There really isn’t all that much to these problems. In order to use the square root property all that we need to do is get the squared quantity on the left side by itself with a coefficient of 1 and the number on the other side. Once this is done we can use the square root property.

a $${x^2} - 100 = 0$$ Show Solution

This is a fairly simple problem so here is the work for this equation.

${x^2} = 100\hspace{0.25in}x = \pm \sqrt {100} = \pm 10$

So, there are two solutions to this equation, $$x = \pm 10$$. Remember this means that there are really two solutions here, $$x = - 10$$ and $$x = 10$$.

b $$25{y^2} - 3 = 0$$ Show Solution

Okay, the main difference between this one and the previous one is the 25 in front of the squared term. The square root property wants a coefficient of one there. That’s easy enough to deal with however; we’ll just divide both sides by 25. Here is the work for this equation.

\begin{align*}25{y^2} & = 3\\ {y^2} & = \frac{3}{{25}}\hspace{0.25in} \Rightarrow \hspace{0.25in}y = \pm \sqrt {\frac{3}{{25}}} = \pm \frac{{\sqrt 3 }}{5}\end{align*}

In this case the solutions are a little messy, but many of these will do so don’t worry about that. Also note that since we knew what the square root of 25 was we went ahead and split the square root of the fraction up as shown. Again, remember that there are really two solutions here, one positive and one negative.

c $$4{z^2} + 49 = 0$$ Show Solution

This one is nearly identical to the previous part with one difference that we’ll see at the end of the example. Here is the work for this equation.

\begin{align*}4{z^2} & = - 49\\ {z^2} & = - \frac{{49}}{4}\hspace{0.25in} \Rightarrow \hspace{0.25in}z = \pm \sqrt { - \frac{{49}}{4}} = \pm \,i\,\sqrt {\frac{{49}}{4}} = \pm \frac{7}{2}i\end{align*}

So, there are two solutions to this equation : $$z = \pm \frac{7}{2}i$$. Notice as well that they are complex solutions. This will happen with the solution to many quadratic equations so make sure that you can deal with them.

d $${\left( {2t - 9} \right)^2} = 5$$ Show Solution

This one looks different from the previous parts, however it works the same way. The square root property can be used anytime we have something squared equals a number. That is what we have here. The main difference of course is that the something that is squared isn’t a single variable it is something else. So, here is the application of the square root property for this equation.

$2t - 9 = \pm \sqrt 5$

Now, we just need to solve for $$t$$ and despite the “plus or minus” in the equation it works the same way we would solve any linear equation. We will add 9 to both sides and then divide by a 2.

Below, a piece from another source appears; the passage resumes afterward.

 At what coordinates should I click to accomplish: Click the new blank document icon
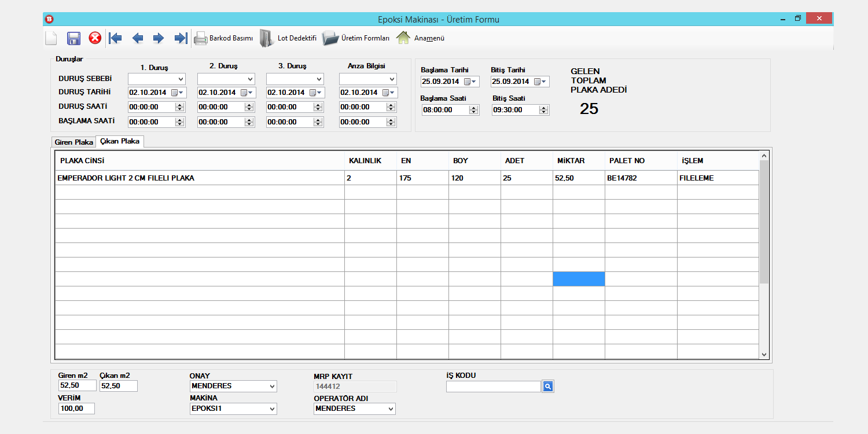[x=52, y=38]
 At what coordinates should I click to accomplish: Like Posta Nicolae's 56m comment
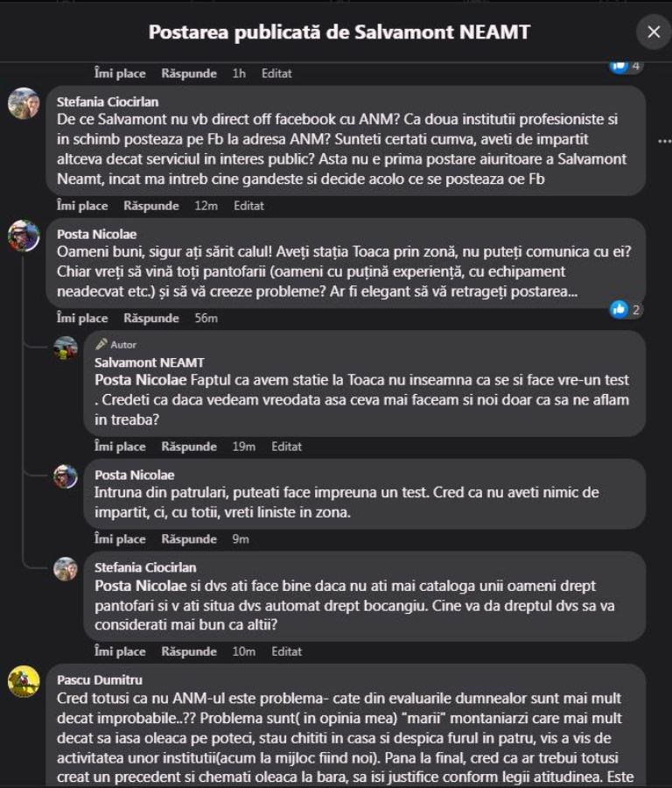click(82, 318)
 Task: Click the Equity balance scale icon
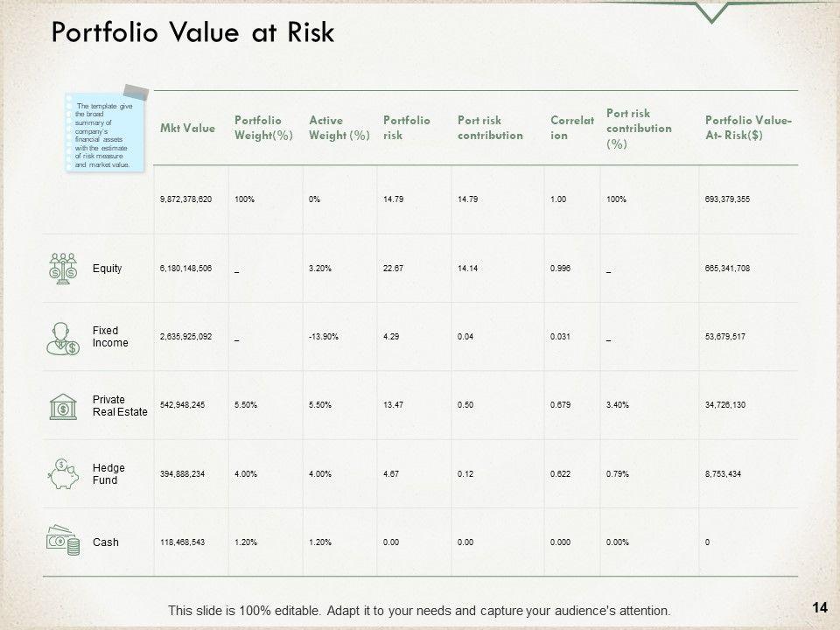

\begin{align*}2t & = 9 \pm \sqrt 5 \\ t & = \frac{1}{2}\left( {9 \pm \sqrt 5 } \right) = \frac{9}{2} \pm \frac{{\sqrt 5 }}{2}\end{align*}

Note that we multiplied the fraction through the parenthesis for the final answer. We will usually do this in these problems. Also, do NOT convert these to decimals unless you are asked to. This is the standard form for these answers. With that being said we should convert them to decimals just to make sure that you can. Here are the decimal values of the two solutions.

$t = \frac{9}{2} + \frac{{\sqrt 5 }}{2} = 5.61803\hspace{0.25in}{\mbox{and}}\hspace{0.25in}t = \frac{9}{2} - \frac{{\sqrt 5 }}{2} = 3.38197$

e $${\left( {3x + 10} \right)^2} + 81 = 0$$ Show Solution

In this final part we’ll not put much in the way of details into the work.

\begin{align*}{\left( {3x + 10} \right)^2} & = - 81\\ 3x + 10 & = \pm \,9\,i\\ 3x & = - 10 \pm \,9\,i\\ x & = - \frac{{10}}{3} \pm 3\,i\end{align*}

So we got two complex solutions again and notice as well that with both of the previous part we put the “plus or minus” part last. This is usually the way these are written.

As mentioned at the start of this section we are going to break this topic up into two sections for the benefit of those viewing this on the web. The next two methods of solving quadratic equations, completing the square and quadratic formula, are given in the next section.